Word and element location data
=====

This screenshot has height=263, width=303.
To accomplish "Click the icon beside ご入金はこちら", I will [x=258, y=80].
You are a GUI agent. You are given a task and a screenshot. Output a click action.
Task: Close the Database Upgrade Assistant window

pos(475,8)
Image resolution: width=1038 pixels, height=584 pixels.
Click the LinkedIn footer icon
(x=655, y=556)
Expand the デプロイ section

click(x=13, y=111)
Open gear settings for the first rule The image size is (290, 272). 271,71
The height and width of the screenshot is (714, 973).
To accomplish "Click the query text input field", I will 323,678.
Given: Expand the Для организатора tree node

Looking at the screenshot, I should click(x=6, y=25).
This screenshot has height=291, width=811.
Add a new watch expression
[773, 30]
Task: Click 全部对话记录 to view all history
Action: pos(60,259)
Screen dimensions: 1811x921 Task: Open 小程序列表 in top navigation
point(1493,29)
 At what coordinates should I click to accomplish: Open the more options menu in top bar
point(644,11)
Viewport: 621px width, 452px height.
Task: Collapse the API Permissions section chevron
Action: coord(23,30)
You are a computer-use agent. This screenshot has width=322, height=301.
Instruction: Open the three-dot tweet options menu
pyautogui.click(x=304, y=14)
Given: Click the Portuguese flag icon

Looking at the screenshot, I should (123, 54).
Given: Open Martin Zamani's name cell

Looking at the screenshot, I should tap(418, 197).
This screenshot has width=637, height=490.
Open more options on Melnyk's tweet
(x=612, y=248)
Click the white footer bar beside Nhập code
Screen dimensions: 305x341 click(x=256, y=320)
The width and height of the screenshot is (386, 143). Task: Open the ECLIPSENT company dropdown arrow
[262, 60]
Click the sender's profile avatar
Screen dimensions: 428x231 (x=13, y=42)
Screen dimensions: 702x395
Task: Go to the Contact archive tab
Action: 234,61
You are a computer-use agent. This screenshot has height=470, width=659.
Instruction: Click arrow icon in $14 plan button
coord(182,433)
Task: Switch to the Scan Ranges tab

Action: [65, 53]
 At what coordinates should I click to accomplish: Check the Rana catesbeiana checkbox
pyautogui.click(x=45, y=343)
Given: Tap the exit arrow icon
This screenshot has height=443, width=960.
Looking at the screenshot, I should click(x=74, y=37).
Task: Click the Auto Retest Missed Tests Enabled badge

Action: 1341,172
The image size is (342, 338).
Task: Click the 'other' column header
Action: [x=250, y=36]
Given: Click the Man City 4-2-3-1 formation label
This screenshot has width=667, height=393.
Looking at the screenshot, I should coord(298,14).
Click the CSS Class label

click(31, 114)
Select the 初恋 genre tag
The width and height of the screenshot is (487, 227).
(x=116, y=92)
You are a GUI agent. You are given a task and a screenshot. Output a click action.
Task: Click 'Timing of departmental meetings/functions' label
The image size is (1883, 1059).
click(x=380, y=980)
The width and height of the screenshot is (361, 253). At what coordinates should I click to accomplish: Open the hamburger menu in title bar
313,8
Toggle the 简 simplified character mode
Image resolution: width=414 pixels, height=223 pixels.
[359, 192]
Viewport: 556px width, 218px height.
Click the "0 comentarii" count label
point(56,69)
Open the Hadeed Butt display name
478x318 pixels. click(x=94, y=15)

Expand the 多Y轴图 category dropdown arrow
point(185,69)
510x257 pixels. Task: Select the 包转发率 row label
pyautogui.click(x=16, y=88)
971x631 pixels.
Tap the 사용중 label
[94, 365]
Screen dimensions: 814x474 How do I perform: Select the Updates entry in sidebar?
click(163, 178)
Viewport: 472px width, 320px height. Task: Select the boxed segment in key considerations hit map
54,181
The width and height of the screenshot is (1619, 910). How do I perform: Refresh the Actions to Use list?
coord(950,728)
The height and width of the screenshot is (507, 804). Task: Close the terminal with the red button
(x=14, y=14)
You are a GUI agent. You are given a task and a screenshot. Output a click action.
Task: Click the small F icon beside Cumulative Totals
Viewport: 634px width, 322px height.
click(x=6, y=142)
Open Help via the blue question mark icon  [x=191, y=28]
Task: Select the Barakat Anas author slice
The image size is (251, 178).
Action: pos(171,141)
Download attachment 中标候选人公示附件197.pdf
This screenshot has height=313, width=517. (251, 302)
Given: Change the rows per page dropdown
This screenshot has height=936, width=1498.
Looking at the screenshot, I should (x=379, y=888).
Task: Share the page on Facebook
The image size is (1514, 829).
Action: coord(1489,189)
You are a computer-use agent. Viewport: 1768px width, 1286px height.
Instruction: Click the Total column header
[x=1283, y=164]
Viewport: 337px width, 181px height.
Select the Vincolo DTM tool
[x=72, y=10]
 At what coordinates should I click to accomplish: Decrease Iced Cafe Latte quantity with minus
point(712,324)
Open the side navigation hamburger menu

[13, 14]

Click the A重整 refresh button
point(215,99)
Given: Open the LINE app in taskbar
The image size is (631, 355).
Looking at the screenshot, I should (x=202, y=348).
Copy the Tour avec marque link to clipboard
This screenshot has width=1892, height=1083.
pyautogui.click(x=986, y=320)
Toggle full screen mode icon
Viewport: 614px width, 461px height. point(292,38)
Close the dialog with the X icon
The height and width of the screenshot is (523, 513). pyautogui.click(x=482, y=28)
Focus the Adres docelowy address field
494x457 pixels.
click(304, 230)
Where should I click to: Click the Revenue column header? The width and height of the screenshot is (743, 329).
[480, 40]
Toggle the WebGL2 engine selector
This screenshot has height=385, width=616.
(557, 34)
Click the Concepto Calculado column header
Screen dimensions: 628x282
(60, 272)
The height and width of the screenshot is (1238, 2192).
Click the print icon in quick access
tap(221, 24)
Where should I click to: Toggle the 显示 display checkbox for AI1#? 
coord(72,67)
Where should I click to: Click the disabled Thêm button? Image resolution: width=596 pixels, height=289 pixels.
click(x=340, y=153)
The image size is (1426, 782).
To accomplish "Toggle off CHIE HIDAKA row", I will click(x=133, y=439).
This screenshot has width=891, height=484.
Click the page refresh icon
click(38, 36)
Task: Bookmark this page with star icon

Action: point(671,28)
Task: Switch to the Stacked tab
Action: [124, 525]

=====

▸ WHAT YOU ARE ASKED TO DO:
Rewrite all of the rows above as a Markdown table with two columns, Num and Line, where Num holds the row number and Line holds the text of that row. Leave out the blank lines.

▸ TASK OUTPUT:
| Num | Line |
|---|---|
| 1 | This screenshot has height=263, width=303. |
| 2 | To accomplish "Click the icon beside ご入金はこちら", I will [x=258, y=80]. |
| 3 | You are a GUI agent. You are given a task and a screenshot. Output a click action. |
| 4 | Task: Close the Database Upgrade Assistant window |
| 5 | pos(475,8) |
| 6 | Image resolution: width=1038 pixels, height=584 pixels. |
| 7 | Click the LinkedIn footer icon |
| 8 | (x=655, y=556) |
| 9 | Expand the デプロイ section |
| 10 | click(x=13, y=111) |
| 11 | Open gear settings for the first rule The image size is (290, 272). 271,71 |
| 12 | The height and width of the screenshot is (714, 973). |
| 13 | To accomplish "Click the query text input field", I will 323,678. |
| 14 | Given: Expand the Для организатора tree node |
| 15 | Looking at the screenshot, I should click(x=6, y=25). |
| 16 | This screenshot has height=291, width=811. |
| 17 | Add a new watch expression |
| 18 | [773, 30] |
| 19 | Task: Click 全部对话记录 to view all history |
| 20 | Action: pos(60,259) |
| 21 | Screen dimensions: 1811x921 Task: Open 小程序列表 in top navigation |
| 22 | point(1493,29) |
| 23 |  At what coordinates should I click to accomplish: Open the more options menu in top bar |
| 24 | point(644,11) |
| 25 | Viewport: 621px width, 452px height. |
| 26 | Task: Collapse the API Permissions section chevron |
| 27 | Action: coord(23,30) |
| 28 | You are a computer-use agent. This screenshot has width=322, height=301. |
| 29 | Instruction: Open the three-dot tweet options menu |
| 30 | pyautogui.click(x=304, y=14) |
| 31 | Given: Click the Portuguese flag icon |
| 32 | Looking at the screenshot, I should (123, 54). |
| 33 | Given: Open Martin Zamani's name cell |
| 34 | Looking at the screenshot, I should tap(418, 197). |
| 35 | This screenshot has width=637, height=490. |
| 36 | Open more options on Melnyk's tweet |
| 37 | (x=612, y=248) |
| 38 | Click the white footer bar beside Nhập code |
| 39 | Screen dimensions: 305x341 click(x=256, y=320) |
| 40 | The width and height of the screenshot is (386, 143). Task: Open the ECLIPSENT company dropdown arrow |
| 41 | [262, 60] |
| 42 | Click the sender's profile avatar |
| 43 | Screen dimensions: 428x231 (x=13, y=42) |
| 44 | Screen dimensions: 702x395 |
| 45 | Task: Go to the Contact archive tab |
| 46 | Action: 234,61 |
| 47 | You are a computer-use agent. This screenshot has height=470, width=659. |
| 48 | Instruction: Click arrow icon in $14 plan button |
| 49 | coord(182,433) |
| 50 | Task: Switch to the Scan Ranges tab |
| 51 | Action: [65, 53] |
| 52 |  At what coordinates should I click to accomplish: Check the Rana catesbeiana checkbox |
| 53 | pyautogui.click(x=45, y=343) |
| 54 | Given: Tap the exit arrow icon |
| 55 | This screenshot has height=443, width=960. |
| 56 | Looking at the screenshot, I should click(x=74, y=37). |
| 57 | Task: Click the Auto Retest Missed Tests Enabled badge |
| 58 | Action: 1341,172 |
| 59 | The image size is (342, 338). |
| 60 | Task: Click the 'other' column header |
| 61 | Action: [x=250, y=36] |
| 62 | Given: Click the Man City 4-2-3-1 formation label |
| 63 | This screenshot has width=667, height=393. |
| 64 | Looking at the screenshot, I should coord(298,14). |
| 65 | Click the CSS Class label |
| 66 | click(31, 114) |
| 67 | Select the 初恋 genre tag |
| 68 | The width and height of the screenshot is (487, 227). |
| 69 | (x=116, y=92) |
| 70 | You are a GUI agent. You are given a task and a screenshot. Output a click action. |
| 71 | Task: Click 'Timing of departmental meetings/functions' label |
| 72 | The image size is (1883, 1059). |
| 73 | click(x=380, y=980) |
| 74 | The width and height of the screenshot is (361, 253). At what coordinates should I click to accomplish: Open the hamburger menu in title bar |
| 75 | 313,8 |
| 76 | Toggle the 简 simplified character mode |
| 77 | Image resolution: width=414 pixels, height=223 pixels. |
| 78 | [359, 192] |
| 79 | Viewport: 556px width, 218px height. |
| 80 | Click the "0 comentarii" count label |
| 81 | point(56,69) |
| 82 | Open the Hadeed Butt display name |
| 83 | 478x318 pixels. click(x=94, y=15) |
| 84 | Expand the 多Y轴图 category dropdown arrow |
| 85 | point(185,69) |
| 86 | 510x257 pixels. Task: Select the 包转发率 row label |
| 87 | pyautogui.click(x=16, y=88) |
| 88 | 971x631 pixels. |
| 89 | Tap the 사용중 label |
| 90 | [94, 365] |
| 91 | Screen dimensions: 814x474 How do I perform: Select the Updates entry in sidebar? |
| 92 | click(163, 178) |
| 93 | Viewport: 472px width, 320px height. Task: Select the boxed segment in key considerations hit map |
| 94 | 54,181 |
| 95 | The width and height of the screenshot is (1619, 910). How do I perform: Refresh the Actions to Use list? |
| 96 | coord(950,728) |
| 97 | The height and width of the screenshot is (507, 804). Task: Close the terminal with the red button |
| 98 | (x=14, y=14) |
| 99 | You are a GUI agent. You are given a task and a screenshot. Output a click action. |
| 100 | Task: Click the small F icon beside Cumulative Totals |
| 101 | Viewport: 634px width, 322px height. |
| 102 | click(x=6, y=142) |
| 103 | Open Help via the blue question mark icon  [x=191, y=28] |
| 104 | Task: Select the Barakat Anas author slice |
| 105 | The image size is (251, 178). |
| 106 | Action: pos(171,141) |
| 107 | Download attachment 中标候选人公示附件197.pdf |
| 108 | This screenshot has height=313, width=517. (251, 302) |
| 109 | Given: Change the rows per page dropdown |
| 110 | This screenshot has height=936, width=1498. |
| 111 | Looking at the screenshot, I should (x=379, y=888). |
| 112 | Task: Share the page on Facebook |
| 113 | The image size is (1514, 829). |
| 114 | Action: coord(1489,189) |
| 115 | You are a computer-use agent. Viewport: 1768px width, 1286px height. |
| 116 | Instruction: Click the Total column header |
| 117 | [x=1283, y=164] |
| 118 | Viewport: 337px width, 181px height. |
| 119 | Select the Vincolo DTM tool |
| 120 | [x=72, y=10] |
| 121 |  At what coordinates should I click to accomplish: Decrease Iced Cafe Latte quantity with minus |
| 122 | point(712,324) |
| 123 | Open the side navigation hamburger menu |
| 124 | [13, 14] |
| 125 | Click the A重整 refresh button |
| 126 | point(215,99) |
| 127 | Given: Open the LINE app in taskbar |
| 128 | The image size is (631, 355). |
| 129 | Looking at the screenshot, I should (x=202, y=348). |
| 130 | Copy the Tour avec marque link to clipboard |
| 131 | This screenshot has width=1892, height=1083. |
| 132 | pyautogui.click(x=986, y=320) |
| 133 | Toggle full screen mode icon |
| 134 | Viewport: 614px width, 461px height. point(292,38) |
| 135 | Close the dialog with the X icon |
| 136 | The height and width of the screenshot is (523, 513). pyautogui.click(x=482, y=28) |
| 137 | Focus the Adres docelowy address field |
| 138 | 494x457 pixels. |
| 139 | click(304, 230) |
| 140 | Where should I click to: Click the Revenue column header? The width and height of the screenshot is (743, 329). |
| 141 | [480, 40] |
| 142 | Toggle the WebGL2 engine selector |
| 143 | This screenshot has height=385, width=616. |
| 144 | (557, 34) |
| 145 | Click the Concepto Calculado column header |
| 146 | Screen dimensions: 628x282 |
| 147 | (60, 272) |
| 148 | The height and width of the screenshot is (1238, 2192). |
| 149 | Click the print icon in quick access |
| 150 | tap(221, 24) |
| 151 | Where should I click to: Toggle the 显示 display checkbox for AI1#?  |
| 152 | coord(72,67) |
| 153 | Where should I click to: Click the disabled Thêm button? Image resolution: width=596 pixels, height=289 pixels. |
| 154 | click(x=340, y=153) |
| 155 | The image size is (1426, 782). |
| 156 | To accomplish "Toggle off CHIE HIDAKA row", I will click(x=133, y=439). |
| 157 | This screenshot has width=891, height=484. |
| 158 | Click the page refresh icon |
| 159 | click(38, 36) |
| 160 | Task: Bookmark this page with star icon |
| 161 | Action: point(671,28) |
| 162 | Task: Switch to the Stacked tab |
| 163 | Action: [124, 525] |